What the task requires: Return the complete listing that follows, with each line reproduced exactly.
- - -
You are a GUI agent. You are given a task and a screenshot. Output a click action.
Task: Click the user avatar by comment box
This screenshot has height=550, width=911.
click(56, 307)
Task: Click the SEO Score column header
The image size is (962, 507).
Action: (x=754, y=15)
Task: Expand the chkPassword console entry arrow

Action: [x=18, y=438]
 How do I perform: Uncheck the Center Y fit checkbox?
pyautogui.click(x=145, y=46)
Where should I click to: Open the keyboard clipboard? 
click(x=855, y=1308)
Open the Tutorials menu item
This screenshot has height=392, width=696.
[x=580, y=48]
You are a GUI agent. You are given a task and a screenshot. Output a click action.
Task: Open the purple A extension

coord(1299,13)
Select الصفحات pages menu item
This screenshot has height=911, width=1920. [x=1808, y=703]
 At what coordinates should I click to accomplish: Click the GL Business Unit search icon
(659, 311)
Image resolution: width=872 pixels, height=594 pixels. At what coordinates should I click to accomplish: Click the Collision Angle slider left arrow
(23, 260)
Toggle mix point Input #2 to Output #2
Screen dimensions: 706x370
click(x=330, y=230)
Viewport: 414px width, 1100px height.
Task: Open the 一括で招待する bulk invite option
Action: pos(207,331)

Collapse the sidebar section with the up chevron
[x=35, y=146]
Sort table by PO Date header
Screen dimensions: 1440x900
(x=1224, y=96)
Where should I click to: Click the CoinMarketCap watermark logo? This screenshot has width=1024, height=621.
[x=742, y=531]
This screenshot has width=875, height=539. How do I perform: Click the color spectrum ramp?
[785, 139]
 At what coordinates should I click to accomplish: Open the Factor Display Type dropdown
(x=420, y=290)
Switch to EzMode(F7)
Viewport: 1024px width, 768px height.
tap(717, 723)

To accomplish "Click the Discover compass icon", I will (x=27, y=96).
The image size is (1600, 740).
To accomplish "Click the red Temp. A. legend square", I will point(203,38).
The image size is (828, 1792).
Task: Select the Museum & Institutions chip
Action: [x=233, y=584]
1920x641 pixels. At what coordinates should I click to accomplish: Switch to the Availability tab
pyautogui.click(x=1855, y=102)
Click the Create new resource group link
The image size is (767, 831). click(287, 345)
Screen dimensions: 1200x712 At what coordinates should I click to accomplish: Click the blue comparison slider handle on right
- - -
Output for this task:
You are a GUI agent. You are given a task and a screenshot. Output a click action.
Task: Click the user avatar by comment box
This screenshot has height=550, width=911.
click(56, 307)
Task: Click the SEO Score column header
The image size is (962, 507).
Action: (x=754, y=15)
Task: Expand the chkPassword console entry arrow

Action: [x=18, y=438]
 How do I perform: Uncheck the Center Y fit checkbox?
pyautogui.click(x=145, y=46)
Where should I click to: Open the keyboard clipboard? 
click(x=855, y=1308)
Open the Tutorials menu item
This screenshot has height=392, width=696.
[x=580, y=48]
You are a GUI agent. You are given a task and a screenshot. Output a click action.
Task: Open the purple A extension

coord(1299,13)
Select الصفحات pages menu item
This screenshot has height=911, width=1920. [x=1808, y=703]
 At what coordinates should I click to accomplish: Click the GL Business Unit search icon
(659, 311)
Image resolution: width=872 pixels, height=594 pixels. At what coordinates should I click to accomplish: Click the Collision Angle slider left arrow
(23, 260)
Toggle mix point Input #2 to Output #2
Screen dimensions: 706x370
click(x=330, y=230)
Viewport: 414px width, 1100px height.
Task: Open the 一括で招待する bulk invite option
Action: pos(207,331)

Collapse the sidebar section with the up chevron
[x=35, y=146]
Sort table by PO Date header
Screen dimensions: 1440x900
(x=1224, y=96)
Where should I click to: Click the CoinMarketCap watermark logo? This screenshot has width=1024, height=621.
[x=742, y=531]
This screenshot has width=875, height=539. How do I perform: Click the color spectrum ramp?
[785, 139]
 At what coordinates should I click to accomplish: Open the Factor Display Type dropdown
(x=420, y=290)
Switch to EzMode(F7)
Viewport: 1024px width, 768px height.
tap(717, 723)

To accomplish "Click the Discover compass icon", I will (x=27, y=96).
The image size is (1600, 740).
To accomplish "Click the red Temp. A. legend square", I will point(203,38).
The image size is (828, 1792).
Task: Select the Museum & Institutions chip
Action: [x=233, y=584]
1920x641 pixels. At what coordinates should I click to accomplish: Switch to the Availability tab
pyautogui.click(x=1855, y=102)
Click the Create new resource group link
The image size is (767, 831). click(287, 345)
Screen dimensions: 1200x712 At what coordinates should I click to accomplish: Click the blue comparison slider handle on right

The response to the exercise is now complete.